First, install Xcode (if not already installed):

xcode-select --install

Then install Java8 (newer versions may exist but this should be sufficient):

curl -#ROL -b "oraclelicense=a"  http://download.oracle.com/otn-pub/java/jdk/8u60-b27/jdk-8u60-macosx-x64.dmg
open jdk-8u60-macosx-x64.dmg

Now, we need to tell R to use the installed Java 8 as JAVA_HOME

R CMD javareconf

Finally, install rJava from source and compile it against the Java 8 JDK.
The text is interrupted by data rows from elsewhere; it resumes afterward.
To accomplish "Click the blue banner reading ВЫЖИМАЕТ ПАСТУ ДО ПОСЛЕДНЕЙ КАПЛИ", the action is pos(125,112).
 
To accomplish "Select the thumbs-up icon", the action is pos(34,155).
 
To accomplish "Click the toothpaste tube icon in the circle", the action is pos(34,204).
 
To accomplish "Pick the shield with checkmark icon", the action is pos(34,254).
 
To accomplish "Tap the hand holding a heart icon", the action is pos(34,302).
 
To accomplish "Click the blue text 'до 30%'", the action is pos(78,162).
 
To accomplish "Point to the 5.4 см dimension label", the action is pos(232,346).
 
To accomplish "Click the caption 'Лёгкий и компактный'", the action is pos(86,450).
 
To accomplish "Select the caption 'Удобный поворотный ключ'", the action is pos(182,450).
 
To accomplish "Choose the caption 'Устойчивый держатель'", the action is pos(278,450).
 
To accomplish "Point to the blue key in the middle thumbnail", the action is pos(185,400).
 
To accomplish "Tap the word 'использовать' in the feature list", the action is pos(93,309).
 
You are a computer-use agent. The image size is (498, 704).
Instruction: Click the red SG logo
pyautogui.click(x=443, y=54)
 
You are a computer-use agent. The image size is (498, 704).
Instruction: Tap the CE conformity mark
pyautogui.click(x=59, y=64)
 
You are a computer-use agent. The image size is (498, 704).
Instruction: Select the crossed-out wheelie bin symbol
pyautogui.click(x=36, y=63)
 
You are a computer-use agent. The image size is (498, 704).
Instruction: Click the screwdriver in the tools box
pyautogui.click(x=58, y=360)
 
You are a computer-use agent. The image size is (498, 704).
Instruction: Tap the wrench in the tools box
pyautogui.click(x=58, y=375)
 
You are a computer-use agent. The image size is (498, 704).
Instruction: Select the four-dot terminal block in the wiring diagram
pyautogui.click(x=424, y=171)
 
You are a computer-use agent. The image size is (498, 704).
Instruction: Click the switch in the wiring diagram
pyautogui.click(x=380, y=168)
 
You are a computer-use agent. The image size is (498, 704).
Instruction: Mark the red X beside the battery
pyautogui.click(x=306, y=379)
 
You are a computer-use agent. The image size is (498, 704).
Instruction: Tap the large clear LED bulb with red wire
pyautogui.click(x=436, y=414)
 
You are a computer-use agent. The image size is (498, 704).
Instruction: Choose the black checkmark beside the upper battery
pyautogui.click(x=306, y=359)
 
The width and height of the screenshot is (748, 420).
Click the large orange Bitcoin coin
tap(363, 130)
R --quiet -e 'install.packages("rJava", type="source", repos="http://cran.us.r-project.org")'

If you run into an error try:

curl -#ROL https://www.rforge.net/rJava/snapshot/rJava_0.9-8.tar.gz
R CMD INSTALL rJava_0.9-8.tar.gz

You may also try searching for "configuring rJava on Mac" on the internet.

Overview

There are five main R functions in this package:

These functions together creates the workflow for the NLP system for the LIRE project. The NLP system includes the 26 findings described in Tan et. all (Academic Radiology, 2018), as well as 10 additional rare and serious findings. Please see File lire_finding_matrix.xlsx file, Sheet finding_matrix Column finding_string for the complete list.

Main R functions

SectionSegmentation

This function takes in a data frame, and segments the imagereporttext column into the following sections: History, Exam, Comparison, Technique, Body, Impression, Datetime. Some of these sections may be empty. This code is developed and validated ONLY for the four LIRE sites:

  • site = 1: Kaiser Permanente Washington (previously Group Health)
  • site = 2: Kaiser Permanente Northen California
  • site = 3: Henry Ford
  • site = 4: Mayo Clinic

The default is site = 2. If you are NOT using LIRE reports, the algorithm may be inaccurate.

Example usage:


### This is fake data.
text.df <- data.frame(patientID = c("W231", "W2242", "W452", "5235"),
                           examID = c("631182", "1226", "2090", "1939"),
                           siteID = c(2,2,2,2),
                           imageTypeID = c(1,3,1,3),
                           imagereporttext = c("** HISTORY **: Progressive radicular symptoms for 8 weeks Comparison study: None 
                                               ** FINDINGS **: Dextroconvex scoliosis with apex at L3. 
                                               ** IMPRESSION **: Scoliosis present.",
                                               "** FINDINGS **: Disk height loss is present focally. 
                                               ** IMPRESSION **:  Mild to moderate broad-based disc bulge.",
                                               "** FINDINGS **: canal stenosis and mild narrowing of the left latera. 
                                               ** IMPRESSION **: mild bilateral foraminal narrowing.",
                                               "** FINDINGS **: Disc unremarkable. 
                                               ** IMPRESSION **:  Foraminal stenosis."))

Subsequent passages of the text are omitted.